Je me suis permis alors d’insister de nouveau pour obtenir une prompte décision.
M. de Rémusat a répliqué que la principale résistance venait du Ministère de l’Intérieur. Les Bureaux de ce Ministère ne peuvent s’empêcher d’exprimer des craintes au sujet de la présence à Genève d’un assez grand nombre d’individus ayant notoirement pris part à l’insurrection de la Commune de Paris, et restés en relations constantes avec leurs coreligionnaires politiques.
J’ai cru devoir faire de nouveau observer à M. le Ministre des Affaires Etrangères qu’une garantie générale ne pouvait pas être donnée par la Suisse au sujet de l’attitude des réfugiés politiques français, que cette garantie n’avait du reste pas été réclamée de l’Angleterre ou de la Belgique.
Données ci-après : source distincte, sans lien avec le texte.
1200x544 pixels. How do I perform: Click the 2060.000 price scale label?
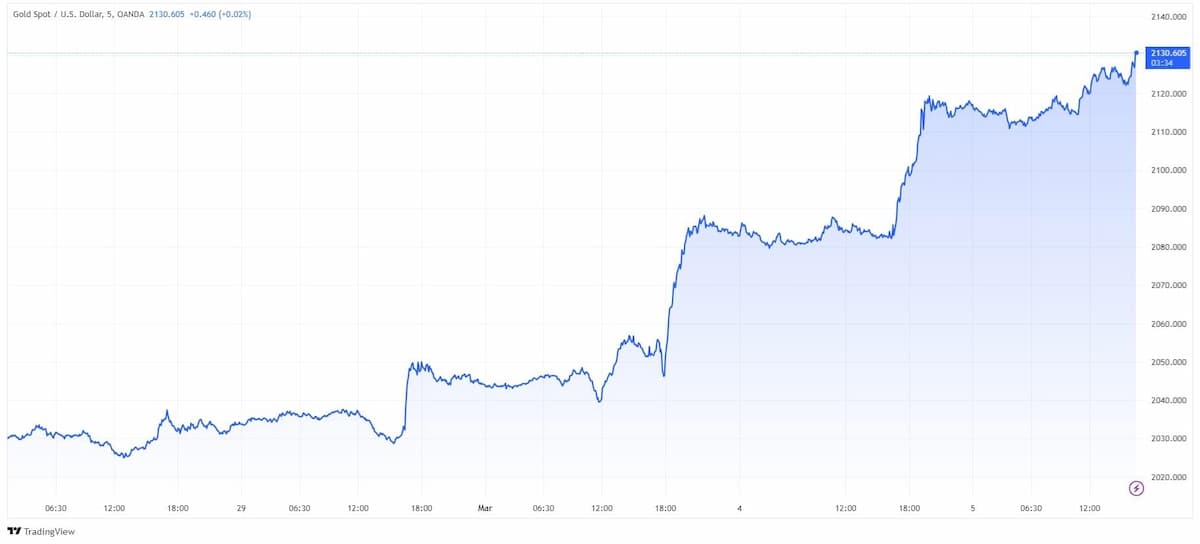(x=1169, y=324)
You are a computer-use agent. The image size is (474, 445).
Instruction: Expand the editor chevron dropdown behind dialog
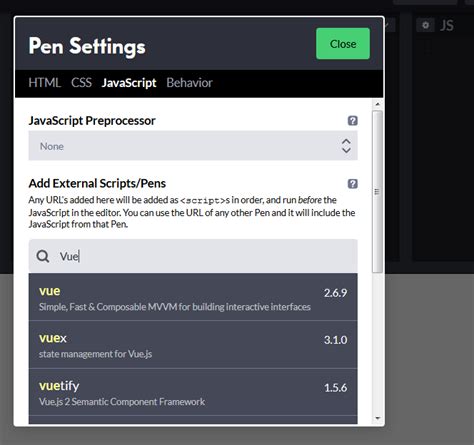point(389,25)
J’ai répété que dans la note officielle que j’avais adressée le 23 Avril4 au Département des Affaires Etrangères, j’avais reproduit les termes mêmes d’un office du Conseil Fédéral, et demandé en son nom que, «si le Cabinet de Versailles croit avoir à se plaindre de quelques faits spéciaux, ces faits soient portés à sa connaissance, afin qu’il ait l’occasion d’en vérifier l’exactitude.» J’ajoutais dans cette dépêche que «le Conseil Fédéral prendrait de lui-même les mesures jugées nécessaires.» Dans cet état de choses, ai-je dit hier à M. de Rémusat, il me paraît que le Gouvernement Français ne doit pas se préoccuper ultérieurement des craintes vagues des Bureaux du Ministère de l’Intérieur. Si des faits spéciaux sont signalés à l’attention du Conseil Fédéral, il les examinera, et le Gouvernement Français peut être certain que les principes admis jusqu’à ce jour par la Suisse, dans les cas de ce genre, seront appliqués.
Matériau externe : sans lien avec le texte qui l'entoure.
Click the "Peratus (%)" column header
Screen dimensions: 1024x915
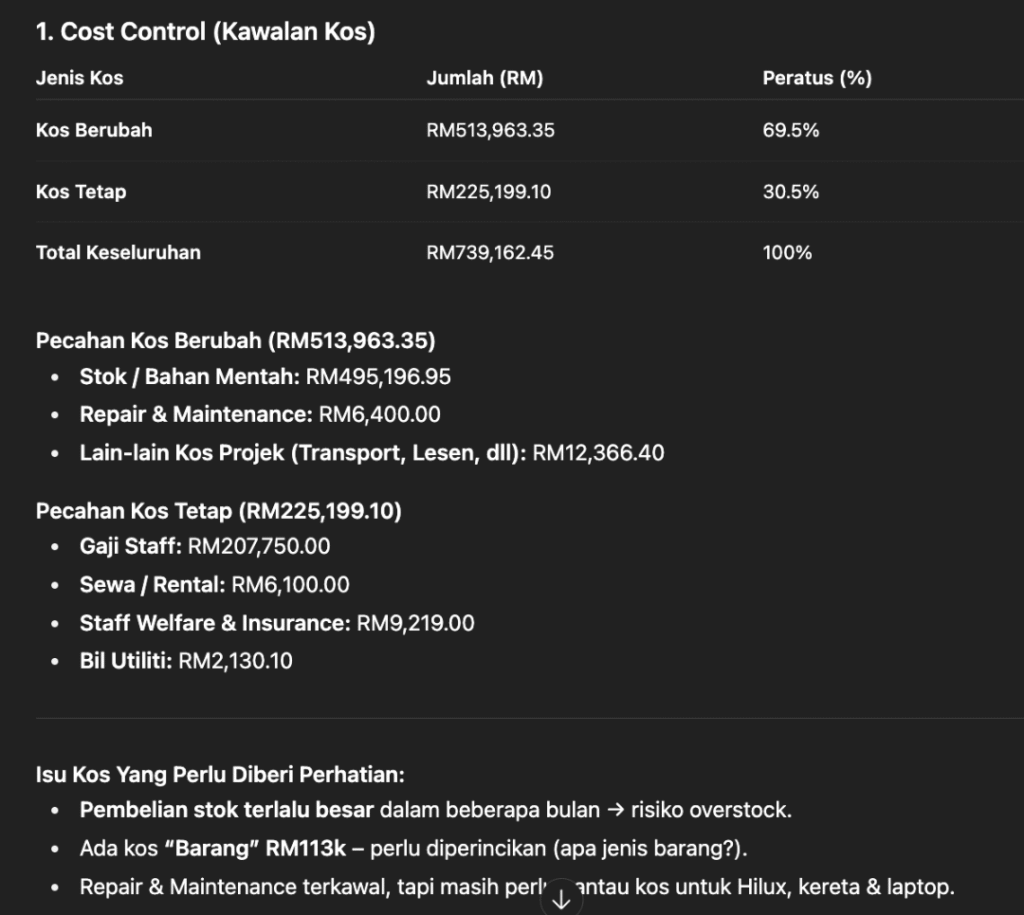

Du reste, ai-je ajouté, cette question des réfugiés politiques Français est entièrement différente de la question des passeports. Par la déclaration du 30 Juin 18645, la France s’est engagée à traiter la Suisse comme l’Angleterre et la Belgique, si la Confédération obtenait des réductions sérieuses sur le coût des permis de séjour. Ces réductions ont été obtenues et M. Drouyn de Lhuys l’a officiellement constaté. Ce que la Suisse réclame et est fondée à réclamer, c’est que la France exécute les stipulations de la Convention conditionnelle du 30 Juin 1864.
M. de Rémusat m’a renouvelé l’assurance qu’il était personnellement favorable à ma réclamation et qu’il interviendrait de nouveau dans le sens de la demande de la Suisse auprès du Ministère de l’Intérieur.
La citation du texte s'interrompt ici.